◆ REQUIREMENT:
Go through the entries below and print each one exactly, leaving out pictures.

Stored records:
= = = = =

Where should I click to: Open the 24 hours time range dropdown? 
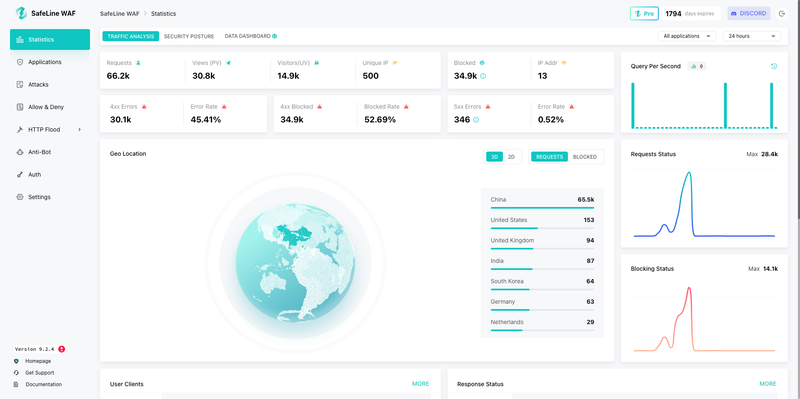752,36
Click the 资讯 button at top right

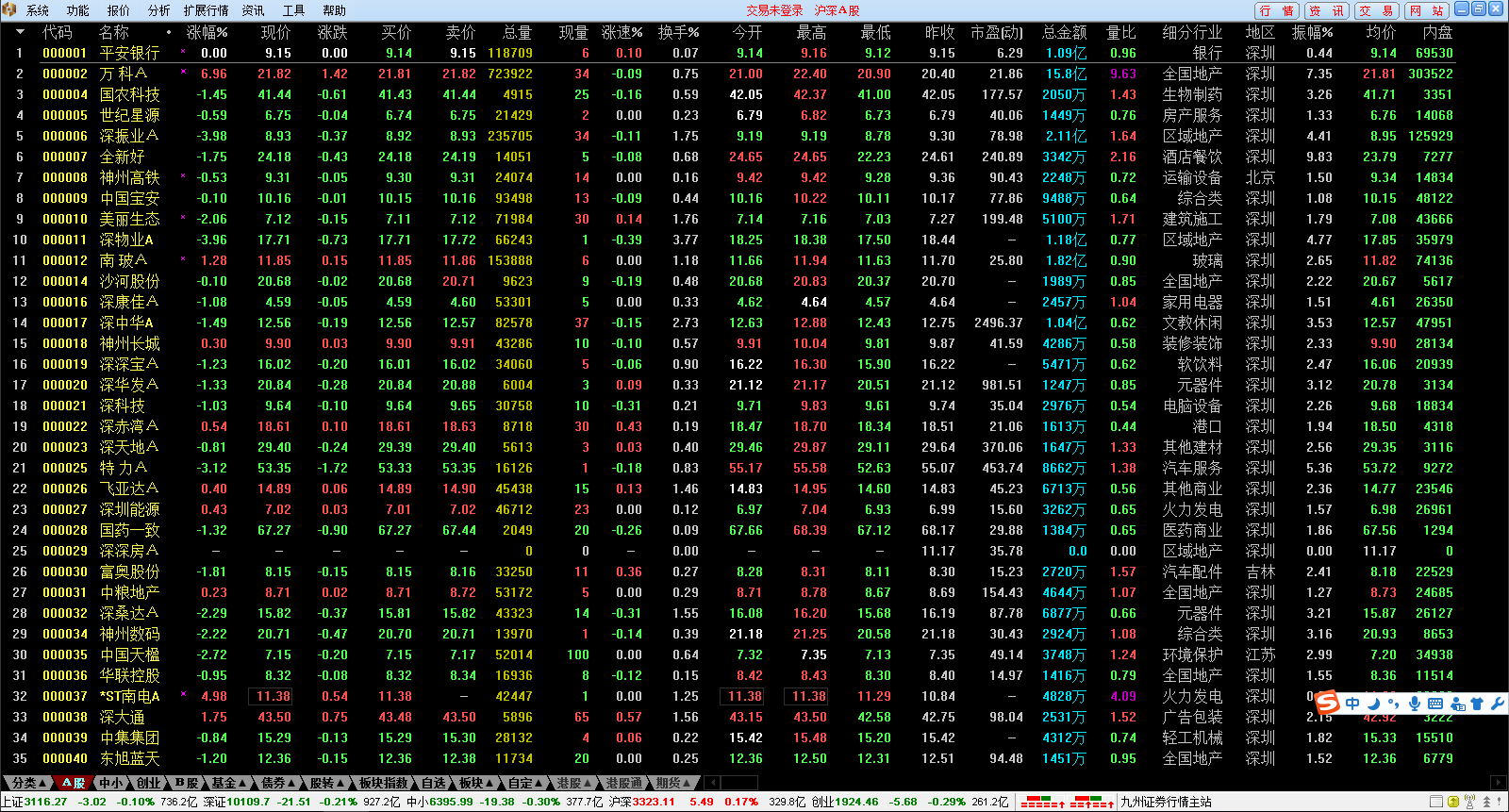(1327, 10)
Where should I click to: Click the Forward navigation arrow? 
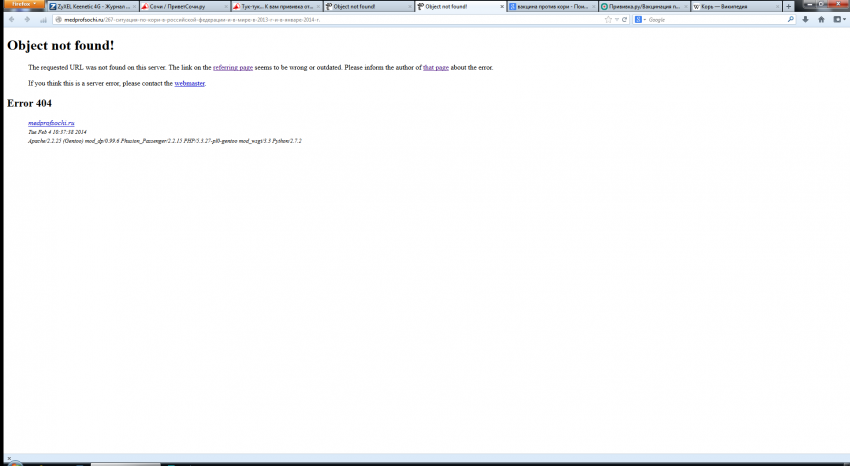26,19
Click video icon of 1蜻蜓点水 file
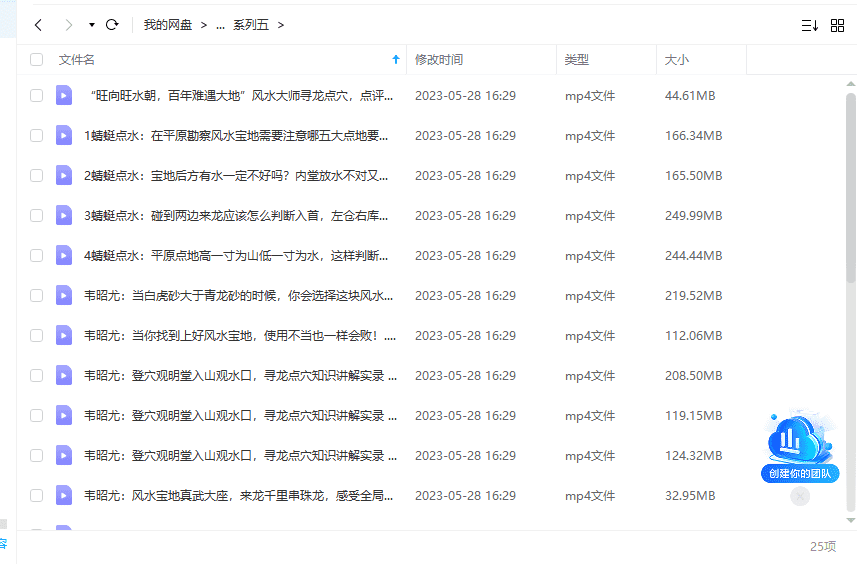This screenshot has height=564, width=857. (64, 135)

= = = = =

◆ EXERCISE ANSWER:
Where should I click to: Open the 24 hours time range dropdown? 
752,36
Click the 资讯 button at top right

(1327, 10)
Where should I click to: Click the Forward navigation arrow? 
26,19
Click video icon of 1蜻蜓点水 file
This screenshot has height=564, width=857. (64, 135)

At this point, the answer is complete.